Saved data entries
Start of Block

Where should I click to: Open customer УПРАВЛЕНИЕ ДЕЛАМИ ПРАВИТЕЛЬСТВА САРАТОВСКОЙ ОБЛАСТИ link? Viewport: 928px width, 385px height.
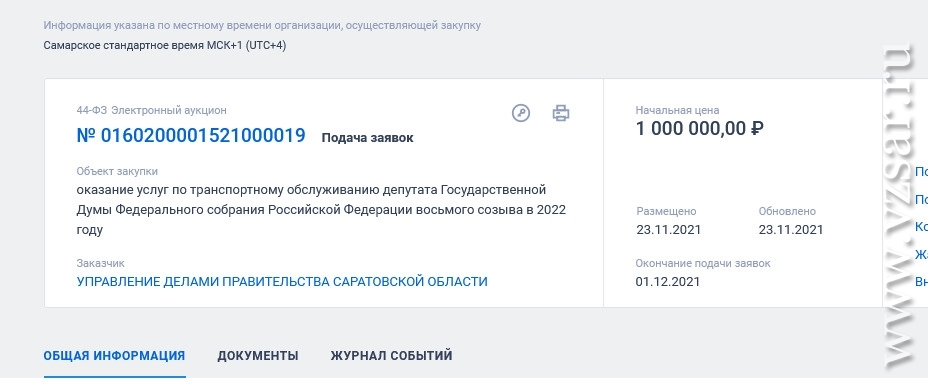282,282
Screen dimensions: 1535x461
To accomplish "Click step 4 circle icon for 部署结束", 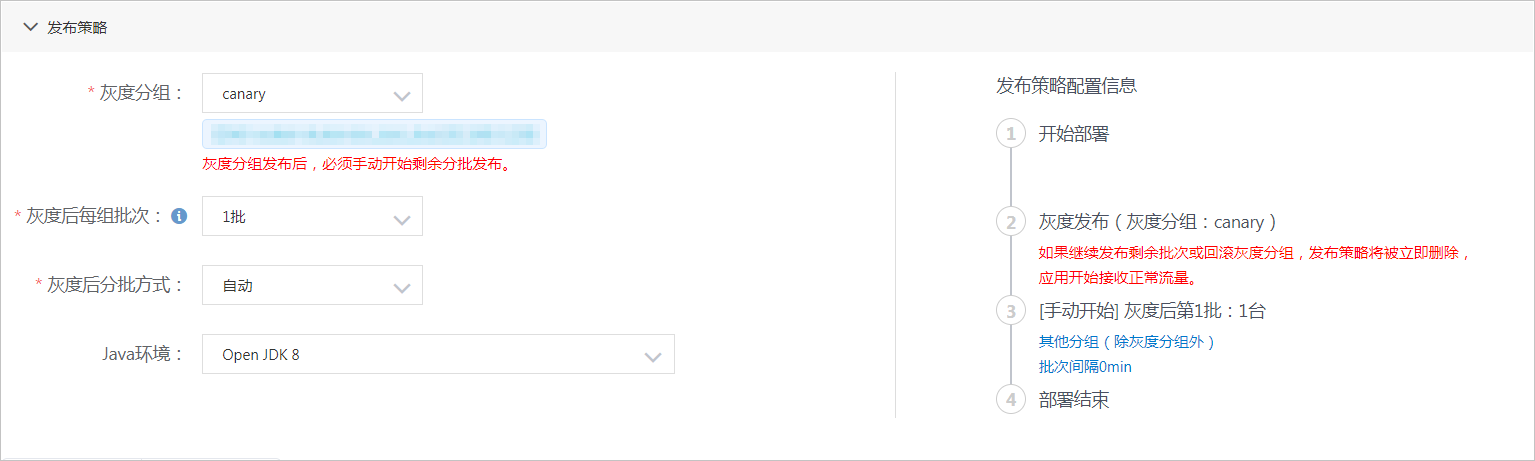I will (1011, 400).
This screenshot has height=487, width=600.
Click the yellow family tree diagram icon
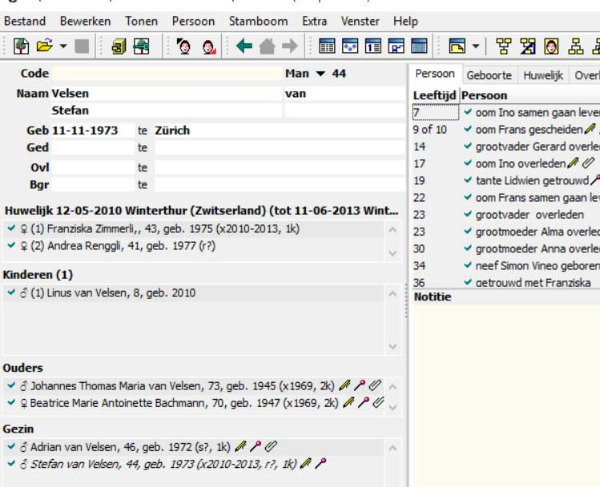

End of Block

- WHAT YOU SHOULD DO: The lines wanted are those from the one with "This screenshot has height=487, width=600." to the end of the entries above, repeated exactly, both ends included. Leave out the pictures.

- YOUR RESPONSE:
This screenshot has height=487, width=600.
Click the yellow family tree diagram icon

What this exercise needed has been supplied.